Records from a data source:
· · · · ·

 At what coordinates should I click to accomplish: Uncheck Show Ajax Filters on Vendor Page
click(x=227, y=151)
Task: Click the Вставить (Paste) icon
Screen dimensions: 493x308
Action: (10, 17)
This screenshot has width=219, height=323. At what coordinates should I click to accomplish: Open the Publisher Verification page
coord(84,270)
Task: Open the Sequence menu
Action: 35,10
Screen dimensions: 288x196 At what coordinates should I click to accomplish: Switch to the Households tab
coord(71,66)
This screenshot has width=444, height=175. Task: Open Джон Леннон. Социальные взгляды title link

· · · · ·

Exercise:
Each line of the data is to be written out again exactly.

Exercise answer:
 At what coordinates should I click to accomplish: Uncheck Show Ajax Filters on Vendor Page
click(x=227, y=151)
Task: Click the Вставить (Paste) icon
Screen dimensions: 493x308
Action: (10, 17)
This screenshot has width=219, height=323. At what coordinates should I click to accomplish: Open the Publisher Verification page
coord(84,270)
Task: Open the Sequence menu
Action: 35,10
Screen dimensions: 288x196 At what coordinates should I click to accomplish: Switch to the Households tab
coord(71,66)
This screenshot has width=444, height=175. Task: Open Джон Леннон. Социальные взгляды title link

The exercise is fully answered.